=== Begin Enclosure ===

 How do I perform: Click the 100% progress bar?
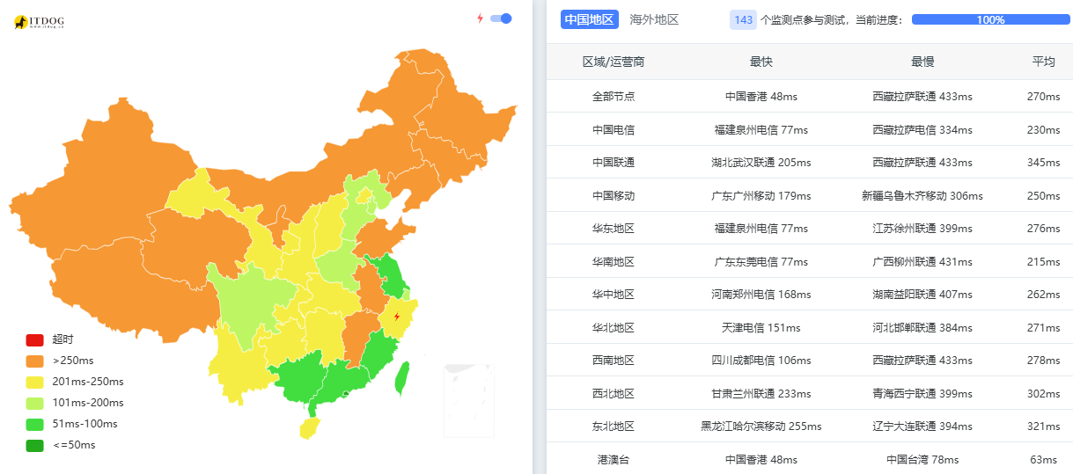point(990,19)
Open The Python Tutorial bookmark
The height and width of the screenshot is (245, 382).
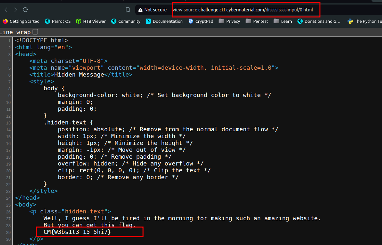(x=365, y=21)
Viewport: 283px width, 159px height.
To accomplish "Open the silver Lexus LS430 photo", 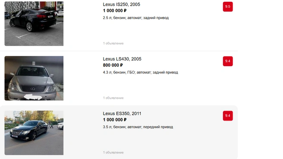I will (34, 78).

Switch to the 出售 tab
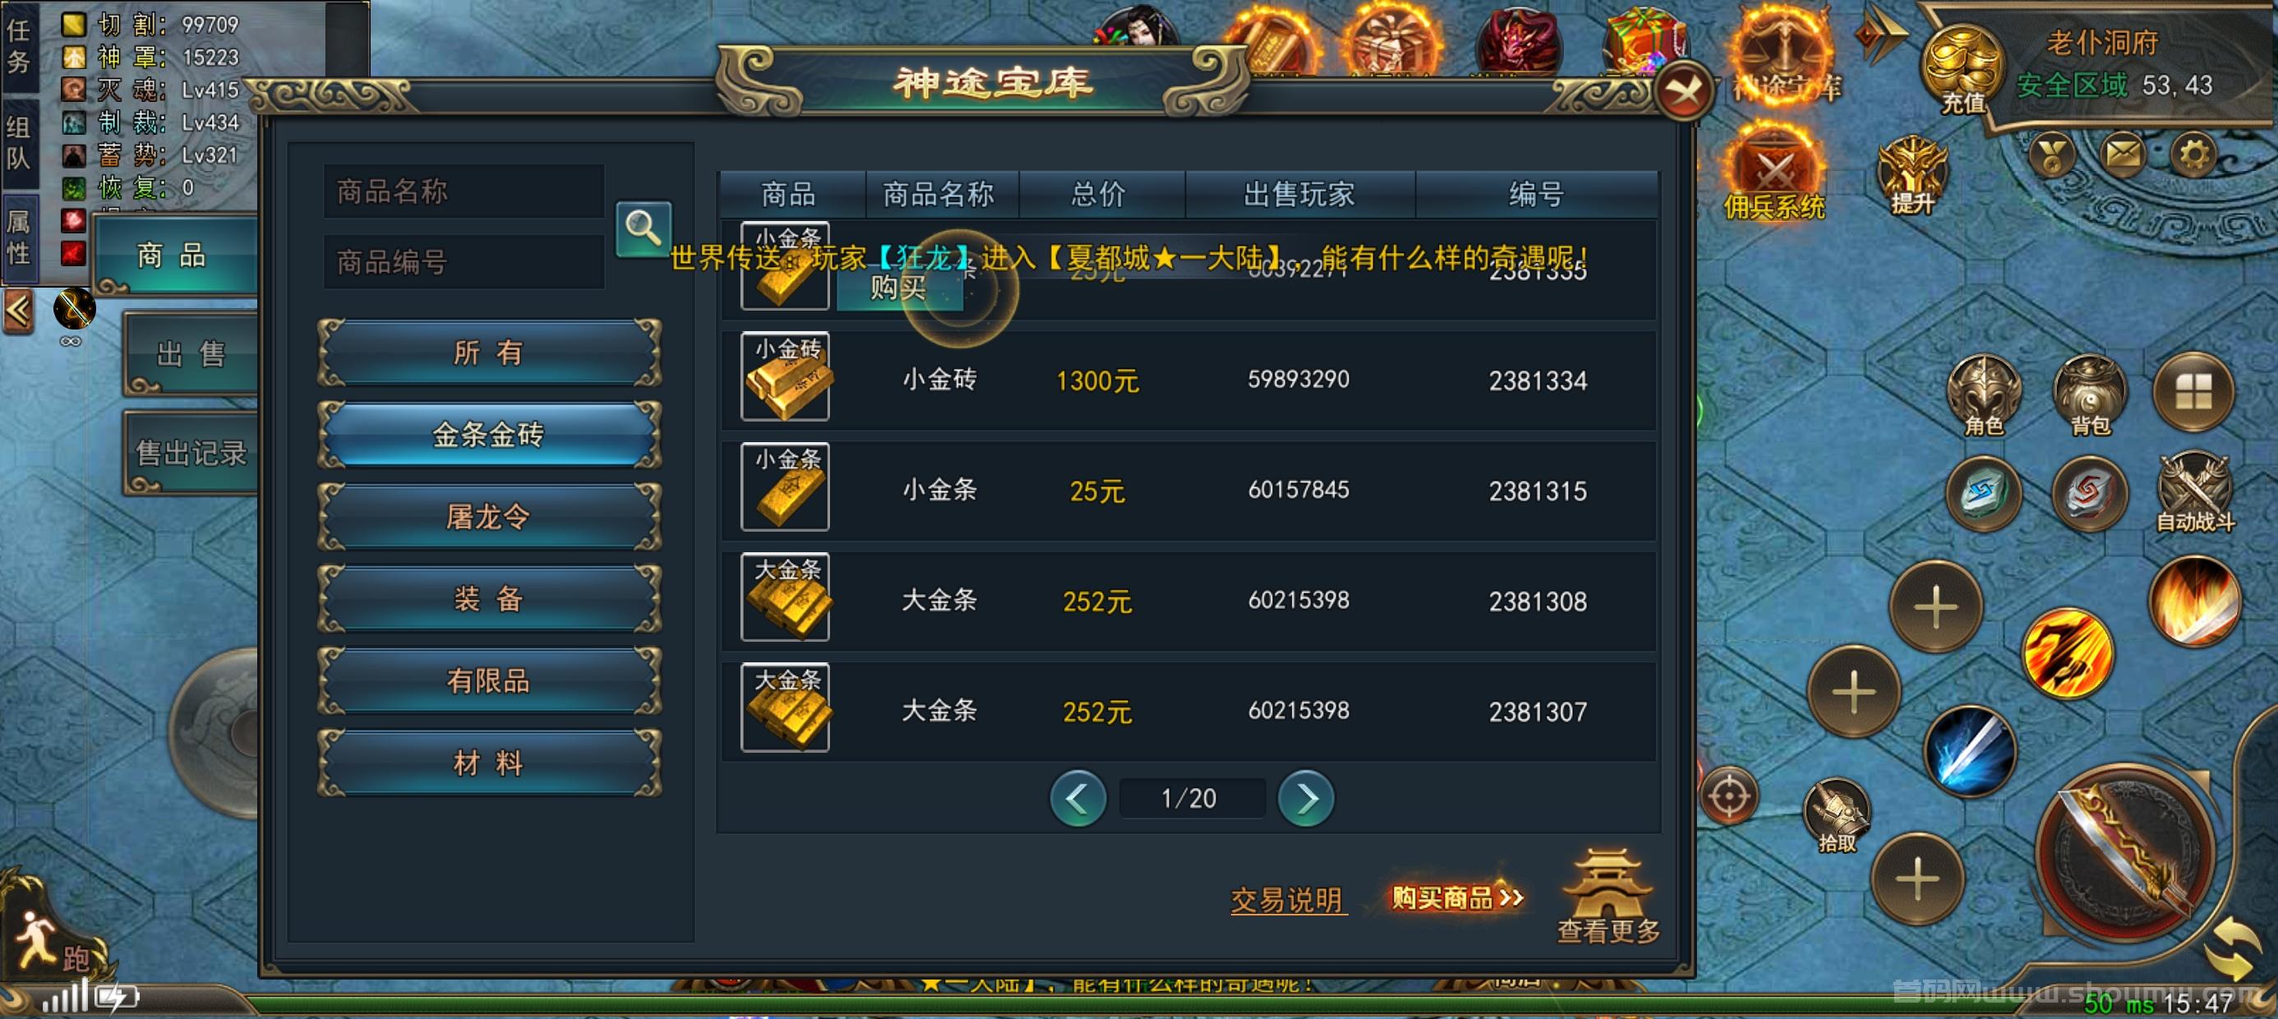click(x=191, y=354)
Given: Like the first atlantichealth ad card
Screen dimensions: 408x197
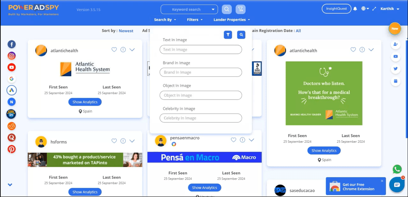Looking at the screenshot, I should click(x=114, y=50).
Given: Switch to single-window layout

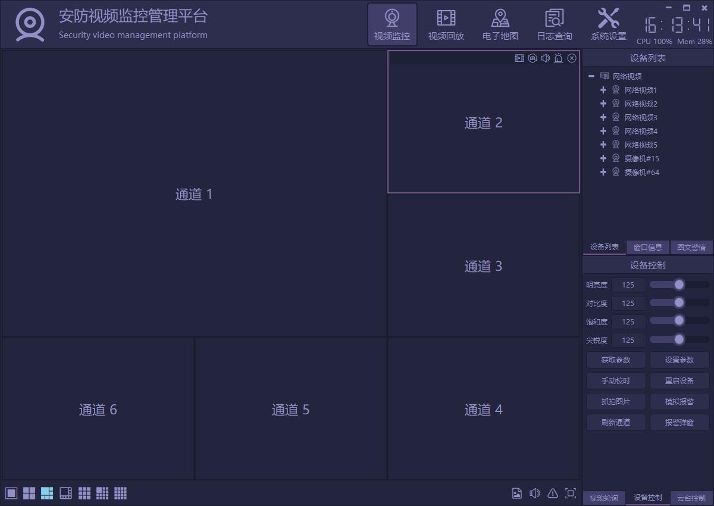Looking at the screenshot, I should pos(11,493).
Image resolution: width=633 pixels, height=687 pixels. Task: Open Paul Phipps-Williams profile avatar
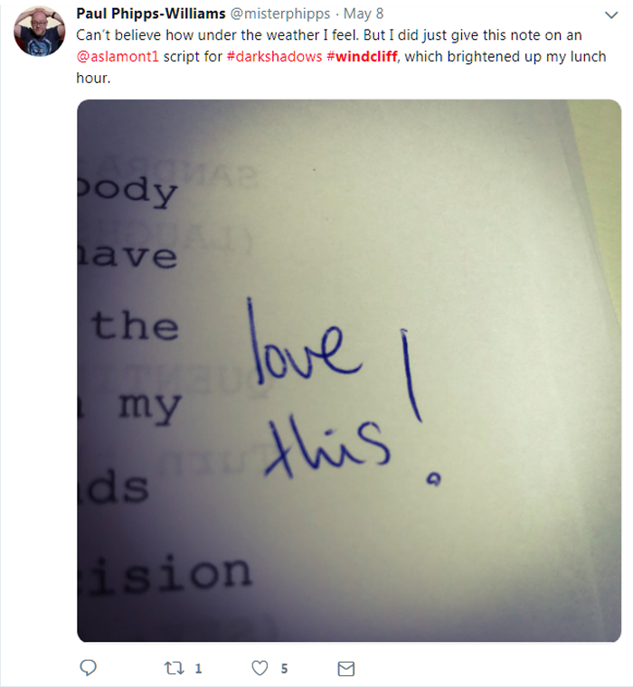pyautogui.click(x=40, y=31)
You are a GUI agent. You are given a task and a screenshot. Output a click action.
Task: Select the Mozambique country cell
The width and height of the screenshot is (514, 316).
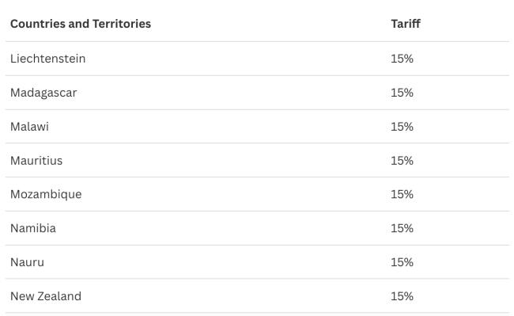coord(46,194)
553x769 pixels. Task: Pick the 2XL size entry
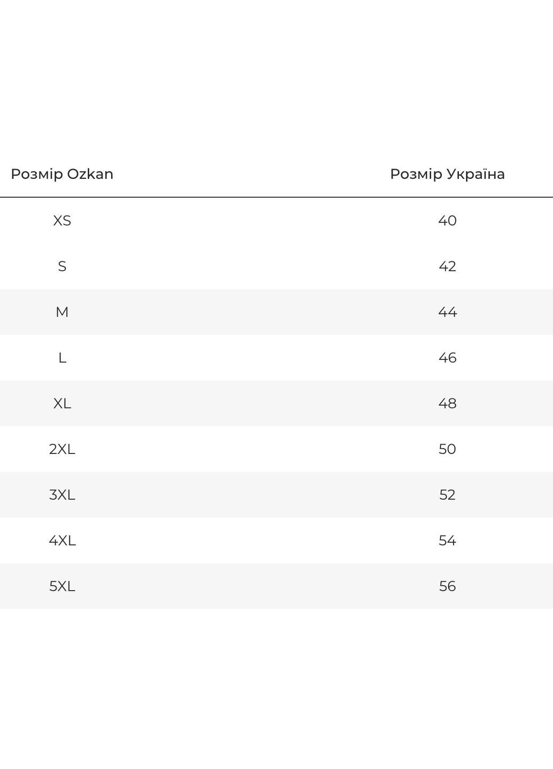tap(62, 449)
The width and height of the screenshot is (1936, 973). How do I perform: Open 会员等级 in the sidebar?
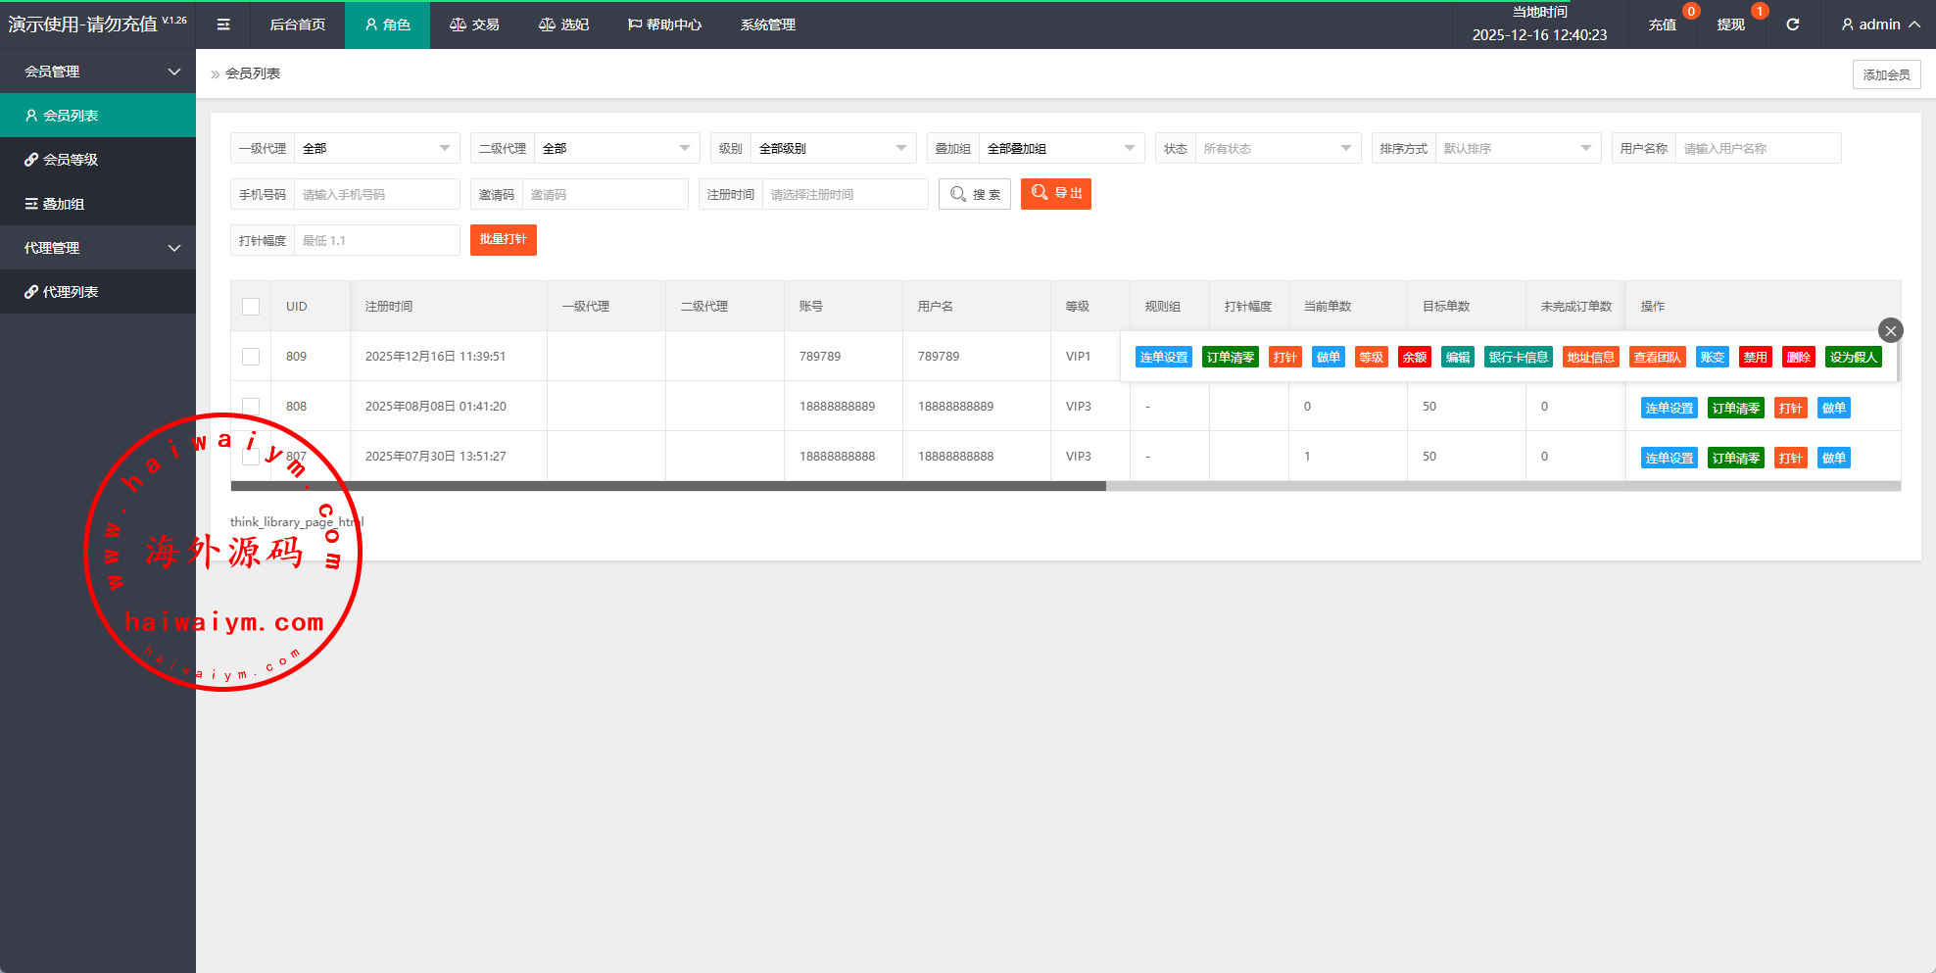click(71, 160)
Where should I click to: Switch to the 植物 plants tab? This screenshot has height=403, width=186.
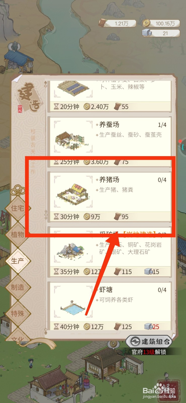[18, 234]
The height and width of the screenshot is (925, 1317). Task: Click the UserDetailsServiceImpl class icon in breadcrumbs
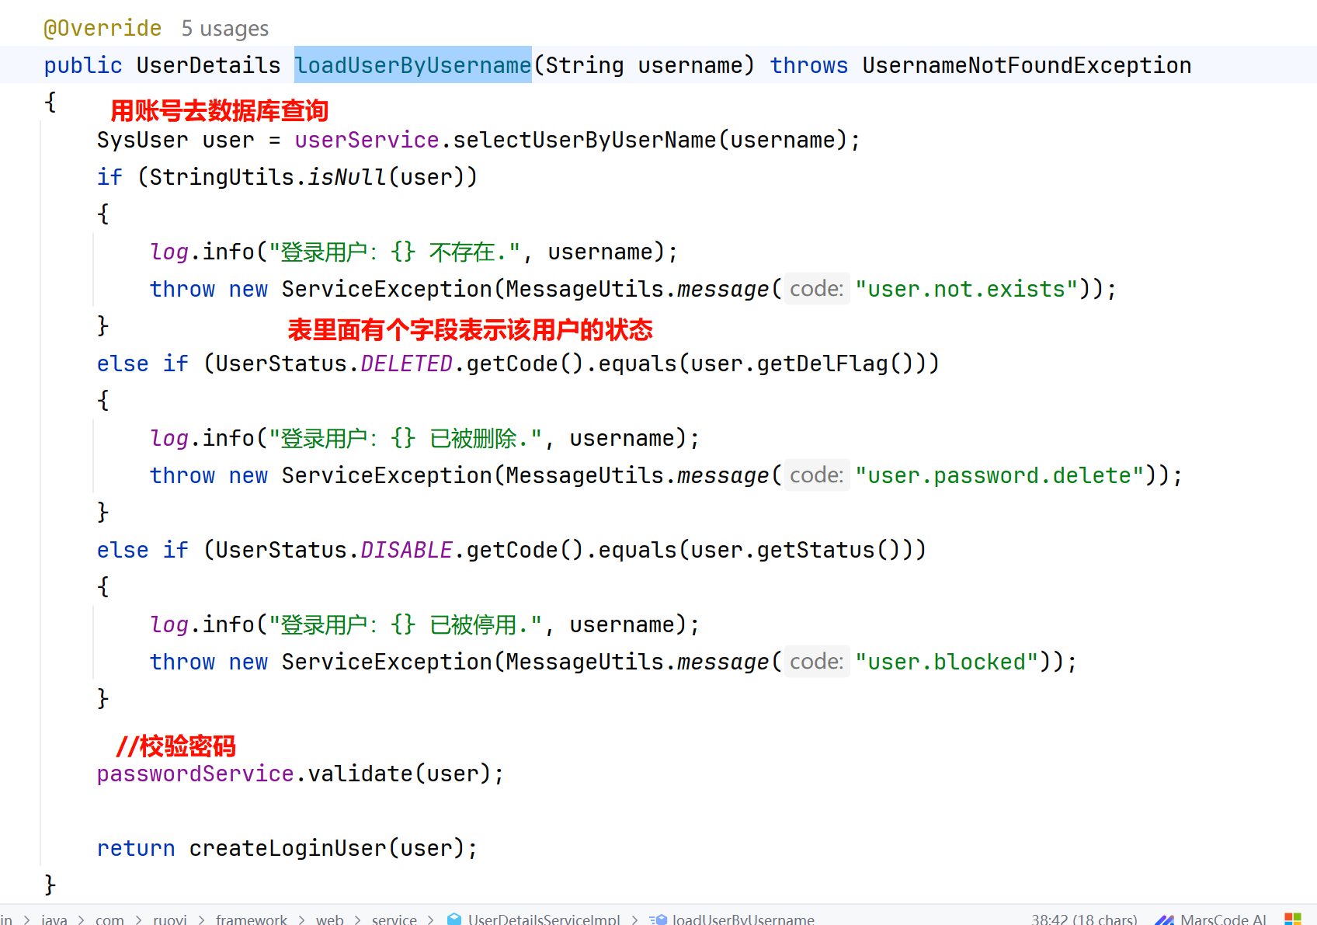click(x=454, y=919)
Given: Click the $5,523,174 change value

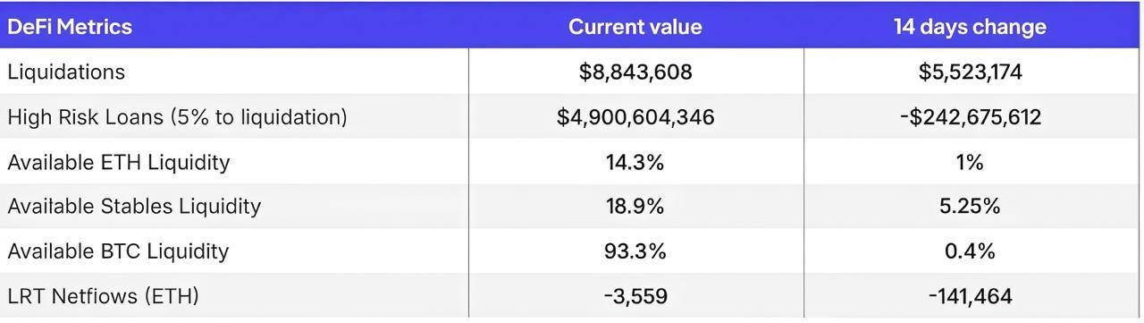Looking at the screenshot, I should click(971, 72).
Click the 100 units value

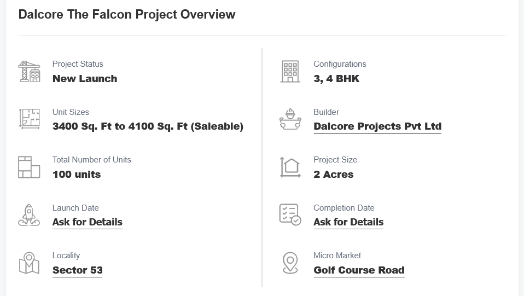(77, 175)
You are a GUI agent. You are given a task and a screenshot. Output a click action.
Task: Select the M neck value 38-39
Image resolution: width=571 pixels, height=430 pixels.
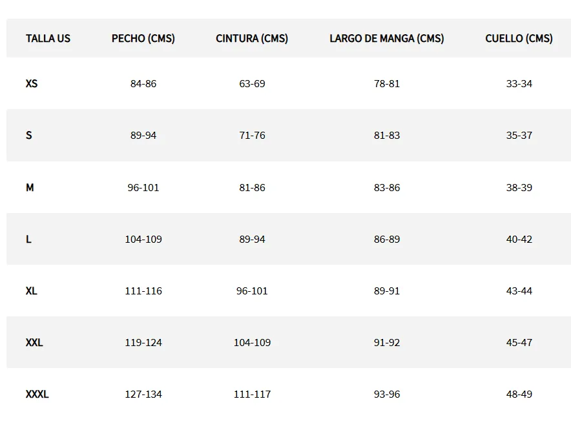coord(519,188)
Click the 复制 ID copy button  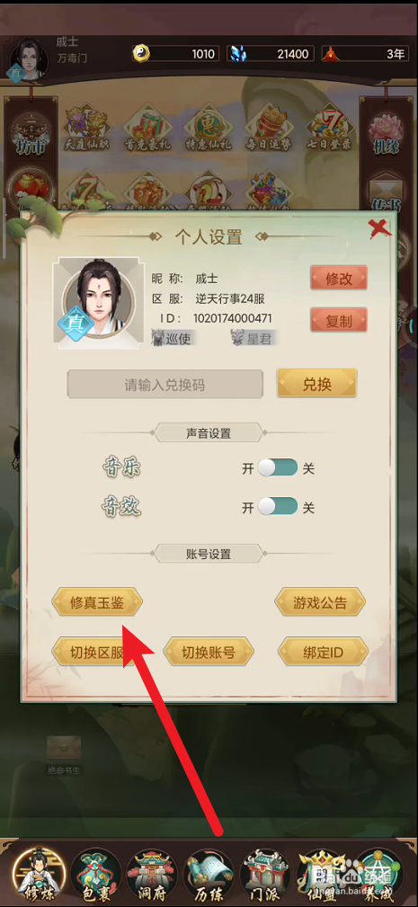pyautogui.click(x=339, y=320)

=== End Enclosure ===

TASK INSTRUCTIONS
State only how many lines above contain "Select".

TASK ANSWER
2